Yes, and this is the recommended migration strategy. Run the legacy tool on your existing token source and the target tool on the same source in parallel, diffing outputs. Once outputs are equivalent (allowing for expected naming differences), remove the legacy tool. The CI snippet above can be adapted to run both build steps in a matrix job.

Does Style Dictionary v4 fully support DTCG?

Yes, with one caveat: the v4 parser handles the $value/$type schema and DTCG composite types. However, some edge cases in the spec (particularly gradient and typography composite tokens) require explicit format handlers if your output format does not natively understand the composite structure. Check the SD v4 migration guide and the DTCG conformance test suite before declaring full compliance.

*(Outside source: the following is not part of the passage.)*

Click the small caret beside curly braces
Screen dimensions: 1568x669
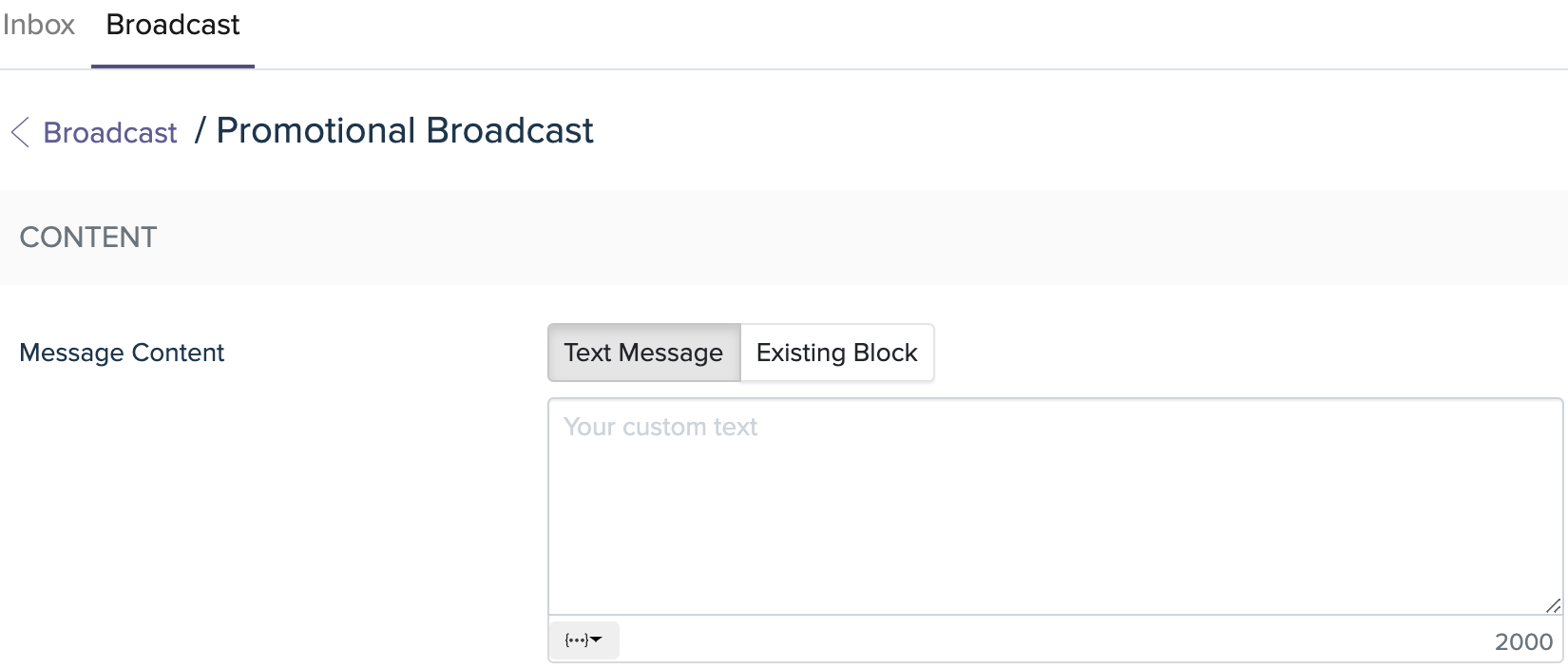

What about tools like Specify, Supernova, or Knapsack?

These are token management platforms, not compilers. They typically use Style Dictionary or a proprietary compiler under the hood for the build step. When evaluating them, ask what they use internally and what format they export — most either export DTCG or Style Dictionary-compatible JSON, which means the compiler decision still applies downstream.